## 記事情報
- タイトル: The End of Programming as We Know It
- 著者: [[Tim O'Reilly]]
- 媒体: [[O'Reilly Media]](O'Reilly Radar)
- 公開日: 2025-02-04
- URL: https://www.oreilly.com/radar/the-end-of-programming-as-we-know-it/
## 概要
[[O'Reilly Media]] 創業者 [[Tim O'Reilly]] による、生成AIによるプログラマ失業論への反論エッセイ。「ソフトウェア開発者はまもなくAIに職を奪われる」という論調に対し、著者はコンピュータ産業40年以上の経験から「今回も同じ懸念が繰り返されているだけ」と主張する。機械語プログラミングからアセンブリ、高級言語、Windowsのドライバ抽象化、Web、クラウドに至るまで、技術的抽象化のたびに「プログラミングの終わり」が語られてきたが、いずれの波も実際にはプログラマの数を増やしてきたという歴史的パターンを提示する。経済史家 [[James Bessen]] の産業革命研究、[[Sam Schillace]](Microsoft副CTO)・[[Bret Taylor]](Sierra CEO)・[[Shyam Sankar]](Palantir CTO)・[[Chip Huyen]]・[[Ethan Mollick]] ら業界関係者への取材を交え、AIは「プログラミングの終わり」ではなく「プログラミングの最新の再発明」であると結論づける。
## 「プログラミングの終わり」の反復構造
記事は技術的抽象化の反復を時系列で辿る。最初のプログラマは物理回路を直接配線し、次いで2進数によるスイッチ入力、アセンブリ言語、Fortran・COBOL・C・C++・Javaのような高級コンパイル言語へと抽象化が進んだ。さらにインタプリタ言語・BASICの普及により、プログラミングは大企業や政府機関の「専門職」から子供やガレージ起業家にも開放された。Windowsは低レベルドライバの記述を必要としなくした([[Marc Andreessen]]が Win32 API を軽視して「単なるドライバの塊」と呼んだ逸話を紹介しつつ、著者はこの評価を「間違っていた」と評する)。Web の登場では「ノーコード」がバズワードとなり、WordPress のようなツールが非プログラマによるサイト制作を可能にした。それぞれの波で旧スキルは「なくても困らないが、もはや必須ではない」ものへと陳腐化し、新スキルが成功の鍵になった。この反復構造こそが、著者が今回のAIによる変化も「プログラミングの終わり」ではなく「プログラミングとして知られているものの終わり」にすぎないと考える根拠である。
## 既に到来している「管理者としてのプログラマ」
著者は、生成AI以前からGoogle・Facebook・Amazonのような企業ではプログラムの規模で実作業が行われてきたと指摘する。検索結果配信・ニュース配信・SNSステータス更新・商品レコメンドといった実作業の大部分は既にソフトウェアとアルゴリズムが担っており、それらを作る人間プログラマは「真の労働者」であるプログラム群の管理者だという構図を、著者自身が2016年のMIT Sloan Management Review論考「Managing the Bots That Are Managing the Business」で既に指摘していたことを引用する。「働く人々の大半は既にデジタル同僚を作り管理する仕事をしている世界に生きている」という洞察は、生成AIによるエージェント化がこの構図を新しい次元に拡張するにすぎないという著者の立場を支える。
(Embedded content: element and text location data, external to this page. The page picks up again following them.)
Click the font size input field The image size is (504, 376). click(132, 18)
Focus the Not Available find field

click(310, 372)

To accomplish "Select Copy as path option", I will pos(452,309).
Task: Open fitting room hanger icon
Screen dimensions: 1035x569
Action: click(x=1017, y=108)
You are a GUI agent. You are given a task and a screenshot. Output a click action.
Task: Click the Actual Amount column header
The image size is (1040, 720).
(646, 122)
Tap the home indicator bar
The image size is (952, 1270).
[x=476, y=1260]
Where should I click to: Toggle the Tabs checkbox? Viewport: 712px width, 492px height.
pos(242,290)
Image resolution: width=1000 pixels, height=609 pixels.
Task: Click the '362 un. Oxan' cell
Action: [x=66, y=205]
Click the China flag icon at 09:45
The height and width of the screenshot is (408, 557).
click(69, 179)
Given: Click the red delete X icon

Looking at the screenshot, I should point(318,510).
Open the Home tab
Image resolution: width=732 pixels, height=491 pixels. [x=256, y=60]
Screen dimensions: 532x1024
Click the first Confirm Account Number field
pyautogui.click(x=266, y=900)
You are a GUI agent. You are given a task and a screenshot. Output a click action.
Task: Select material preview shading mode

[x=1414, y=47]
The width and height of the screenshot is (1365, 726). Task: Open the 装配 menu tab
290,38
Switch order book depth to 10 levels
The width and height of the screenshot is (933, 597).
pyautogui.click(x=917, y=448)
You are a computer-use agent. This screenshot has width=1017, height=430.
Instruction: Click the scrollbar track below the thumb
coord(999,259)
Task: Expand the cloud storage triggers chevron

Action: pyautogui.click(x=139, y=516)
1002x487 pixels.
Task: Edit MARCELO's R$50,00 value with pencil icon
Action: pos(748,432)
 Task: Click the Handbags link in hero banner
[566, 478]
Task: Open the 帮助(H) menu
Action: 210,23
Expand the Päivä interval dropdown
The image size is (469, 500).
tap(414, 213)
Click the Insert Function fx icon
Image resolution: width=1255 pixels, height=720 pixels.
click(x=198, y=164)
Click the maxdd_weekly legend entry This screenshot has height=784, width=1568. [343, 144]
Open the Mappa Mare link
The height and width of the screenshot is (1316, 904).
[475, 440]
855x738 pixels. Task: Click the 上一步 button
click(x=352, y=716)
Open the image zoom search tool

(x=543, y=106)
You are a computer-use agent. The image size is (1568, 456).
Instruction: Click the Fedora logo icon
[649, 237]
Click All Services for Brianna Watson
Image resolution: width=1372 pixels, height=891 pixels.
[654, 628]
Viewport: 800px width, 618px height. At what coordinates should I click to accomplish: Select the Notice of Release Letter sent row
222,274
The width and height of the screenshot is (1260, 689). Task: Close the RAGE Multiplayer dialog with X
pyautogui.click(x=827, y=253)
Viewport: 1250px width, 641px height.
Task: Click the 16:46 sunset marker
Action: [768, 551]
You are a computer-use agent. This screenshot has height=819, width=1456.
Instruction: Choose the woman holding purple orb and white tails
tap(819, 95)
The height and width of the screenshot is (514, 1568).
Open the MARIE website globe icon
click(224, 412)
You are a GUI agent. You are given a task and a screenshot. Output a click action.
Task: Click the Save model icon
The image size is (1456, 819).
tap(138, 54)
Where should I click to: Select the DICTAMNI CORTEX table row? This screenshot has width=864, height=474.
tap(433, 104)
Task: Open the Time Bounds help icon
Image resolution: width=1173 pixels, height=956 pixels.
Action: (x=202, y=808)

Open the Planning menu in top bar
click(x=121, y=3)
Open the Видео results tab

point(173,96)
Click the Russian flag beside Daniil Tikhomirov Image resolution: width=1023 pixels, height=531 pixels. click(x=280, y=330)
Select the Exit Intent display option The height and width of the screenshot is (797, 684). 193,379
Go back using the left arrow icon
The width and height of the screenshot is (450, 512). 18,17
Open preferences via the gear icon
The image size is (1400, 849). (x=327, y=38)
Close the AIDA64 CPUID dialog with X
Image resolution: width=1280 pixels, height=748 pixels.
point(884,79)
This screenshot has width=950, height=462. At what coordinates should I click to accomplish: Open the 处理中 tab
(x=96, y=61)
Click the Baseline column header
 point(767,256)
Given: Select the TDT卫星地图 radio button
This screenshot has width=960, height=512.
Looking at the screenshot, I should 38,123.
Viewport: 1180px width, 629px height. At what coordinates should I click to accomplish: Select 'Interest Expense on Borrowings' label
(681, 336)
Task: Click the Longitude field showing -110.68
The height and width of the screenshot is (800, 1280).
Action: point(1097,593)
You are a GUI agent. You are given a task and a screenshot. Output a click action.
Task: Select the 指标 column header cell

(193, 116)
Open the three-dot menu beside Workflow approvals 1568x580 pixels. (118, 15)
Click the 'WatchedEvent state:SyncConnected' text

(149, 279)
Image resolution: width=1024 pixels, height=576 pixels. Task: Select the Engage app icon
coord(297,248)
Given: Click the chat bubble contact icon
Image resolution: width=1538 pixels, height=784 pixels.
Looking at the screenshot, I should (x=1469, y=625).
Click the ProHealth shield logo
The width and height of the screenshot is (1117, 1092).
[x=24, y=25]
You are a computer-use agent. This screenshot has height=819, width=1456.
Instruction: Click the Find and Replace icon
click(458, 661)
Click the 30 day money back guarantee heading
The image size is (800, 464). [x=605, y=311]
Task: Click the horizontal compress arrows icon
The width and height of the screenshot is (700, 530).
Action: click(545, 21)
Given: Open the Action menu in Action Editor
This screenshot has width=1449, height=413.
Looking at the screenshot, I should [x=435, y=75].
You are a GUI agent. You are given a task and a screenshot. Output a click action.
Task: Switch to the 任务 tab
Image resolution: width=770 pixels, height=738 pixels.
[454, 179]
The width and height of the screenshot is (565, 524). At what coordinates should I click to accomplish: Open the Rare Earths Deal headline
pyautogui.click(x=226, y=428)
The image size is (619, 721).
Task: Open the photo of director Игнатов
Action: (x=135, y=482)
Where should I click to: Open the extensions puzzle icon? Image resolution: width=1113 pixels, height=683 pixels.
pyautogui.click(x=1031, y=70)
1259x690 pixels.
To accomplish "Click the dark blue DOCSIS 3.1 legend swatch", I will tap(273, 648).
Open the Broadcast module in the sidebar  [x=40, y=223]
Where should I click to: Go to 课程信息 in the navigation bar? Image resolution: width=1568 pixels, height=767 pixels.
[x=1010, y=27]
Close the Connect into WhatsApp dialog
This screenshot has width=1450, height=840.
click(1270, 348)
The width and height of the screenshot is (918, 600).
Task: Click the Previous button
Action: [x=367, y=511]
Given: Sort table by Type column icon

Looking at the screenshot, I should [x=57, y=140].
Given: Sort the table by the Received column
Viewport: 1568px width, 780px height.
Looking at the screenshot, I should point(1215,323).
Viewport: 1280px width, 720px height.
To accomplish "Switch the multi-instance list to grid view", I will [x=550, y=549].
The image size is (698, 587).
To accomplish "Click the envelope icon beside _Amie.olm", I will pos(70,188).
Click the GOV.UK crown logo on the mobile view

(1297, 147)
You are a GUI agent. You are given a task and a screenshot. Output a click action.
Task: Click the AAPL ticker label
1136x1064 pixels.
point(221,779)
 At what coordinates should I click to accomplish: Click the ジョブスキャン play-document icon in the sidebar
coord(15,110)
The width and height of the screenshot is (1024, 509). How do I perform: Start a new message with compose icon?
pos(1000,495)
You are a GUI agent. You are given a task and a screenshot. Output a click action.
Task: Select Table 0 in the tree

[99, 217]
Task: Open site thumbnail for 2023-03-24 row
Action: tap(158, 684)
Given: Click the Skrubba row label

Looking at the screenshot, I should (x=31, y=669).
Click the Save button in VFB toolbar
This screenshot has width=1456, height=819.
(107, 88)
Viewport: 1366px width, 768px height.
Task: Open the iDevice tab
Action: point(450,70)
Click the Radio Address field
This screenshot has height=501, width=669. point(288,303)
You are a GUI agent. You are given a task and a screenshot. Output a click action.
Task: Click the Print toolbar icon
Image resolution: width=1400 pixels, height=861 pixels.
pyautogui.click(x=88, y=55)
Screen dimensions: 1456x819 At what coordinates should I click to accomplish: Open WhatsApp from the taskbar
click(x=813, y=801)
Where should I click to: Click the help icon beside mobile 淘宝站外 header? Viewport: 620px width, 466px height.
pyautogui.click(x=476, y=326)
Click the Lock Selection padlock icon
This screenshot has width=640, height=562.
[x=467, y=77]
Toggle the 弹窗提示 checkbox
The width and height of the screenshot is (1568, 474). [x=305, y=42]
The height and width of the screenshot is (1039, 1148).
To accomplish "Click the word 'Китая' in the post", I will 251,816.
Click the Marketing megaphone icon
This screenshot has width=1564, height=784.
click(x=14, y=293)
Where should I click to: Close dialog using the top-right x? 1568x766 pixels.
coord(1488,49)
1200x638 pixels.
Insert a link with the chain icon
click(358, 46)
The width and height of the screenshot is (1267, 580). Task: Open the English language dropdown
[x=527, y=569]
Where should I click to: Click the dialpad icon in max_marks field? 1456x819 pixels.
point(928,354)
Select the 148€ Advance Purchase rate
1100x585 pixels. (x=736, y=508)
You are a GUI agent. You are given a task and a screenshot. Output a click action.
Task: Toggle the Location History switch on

## Bessenの産業革命研究 — Learning by Doingによる生産性波及の遅延
著者の議論の中心的な理論的支柱は経済史家 [[James Bessen]] の研究である。Bessenは19世紀初頭のLowell(マサチューセッツ州)の繊維工場を調査し、熟練職人が「未熟練」労働者を操作する機械に置き換えられる過程で賃金が抑制された現象を分析した。興味深いことに、旧来の熟練職人が一人前になるまでの年数と、新工場の未熟練労働者がフル生産性に到達するまでの年数はほぼ同じだった。両者とも実は「スキルを持つ労働者」であり、スキルの種類が異なっていただけである。賃金停滞が産業革命最初の50年間続いた理由は2つ:(1) 工場主が生産性向上の便益を労働者と共有せず独占したこと、(2) 新技術を最も効果的に活用する方法についての知識が社会に広く行き渡るまでに数十年を要したこと。この「learning by doing」(実践を通じた学習)のプロセスには、機械をより頑健にする発明、より効果的なワークフローの考案、新しい製品カテゴリの創出、幅広い業界への技術普及、労働者自身のスキル習得のすべてが必要だった。著者はBessenの言葉「重要なのは個々の労働者を訓練する時間ではなく、安定した訓練済みの労働力を社会全体で作り出すのに何が必要かということだ」を引用し、AI時代にも同型の産業全体でのAIリテラシー獲得プロセスが必要だと論じる。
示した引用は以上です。